** EXTRACTED MATERIAL follows **
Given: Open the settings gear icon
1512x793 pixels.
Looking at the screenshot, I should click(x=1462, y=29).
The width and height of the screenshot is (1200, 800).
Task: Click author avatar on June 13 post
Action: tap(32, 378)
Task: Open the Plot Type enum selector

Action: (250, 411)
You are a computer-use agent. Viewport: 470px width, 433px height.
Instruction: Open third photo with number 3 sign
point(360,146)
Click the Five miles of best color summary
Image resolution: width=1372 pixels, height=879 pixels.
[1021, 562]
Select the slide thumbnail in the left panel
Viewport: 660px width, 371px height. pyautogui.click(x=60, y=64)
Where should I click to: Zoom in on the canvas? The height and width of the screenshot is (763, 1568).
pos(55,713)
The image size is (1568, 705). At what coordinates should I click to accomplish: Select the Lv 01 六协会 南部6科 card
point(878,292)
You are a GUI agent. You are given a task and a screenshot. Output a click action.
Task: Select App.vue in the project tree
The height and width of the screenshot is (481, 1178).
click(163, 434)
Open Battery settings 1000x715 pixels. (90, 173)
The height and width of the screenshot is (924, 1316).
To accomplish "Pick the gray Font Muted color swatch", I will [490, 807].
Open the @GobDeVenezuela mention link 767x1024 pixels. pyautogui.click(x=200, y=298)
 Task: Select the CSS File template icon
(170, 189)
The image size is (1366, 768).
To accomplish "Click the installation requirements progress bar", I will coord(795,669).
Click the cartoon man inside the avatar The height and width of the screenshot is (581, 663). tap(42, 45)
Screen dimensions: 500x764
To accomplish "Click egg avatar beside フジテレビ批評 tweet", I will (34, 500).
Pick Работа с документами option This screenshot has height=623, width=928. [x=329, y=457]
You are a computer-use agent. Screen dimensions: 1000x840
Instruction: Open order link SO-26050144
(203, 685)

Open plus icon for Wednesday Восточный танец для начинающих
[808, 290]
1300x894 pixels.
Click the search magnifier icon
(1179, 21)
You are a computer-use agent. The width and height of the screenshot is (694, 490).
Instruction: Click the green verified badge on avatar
** End of EXTRACTED MATERIAL **
If a line in the entries includes the word "Pick", copy that line out.

ANSWER BELOW -
To accomplish "Pick the gray Font Muted color swatch", I will [490, 807].
Pick Работа с документами option This screenshot has height=623, width=928. [x=329, y=457]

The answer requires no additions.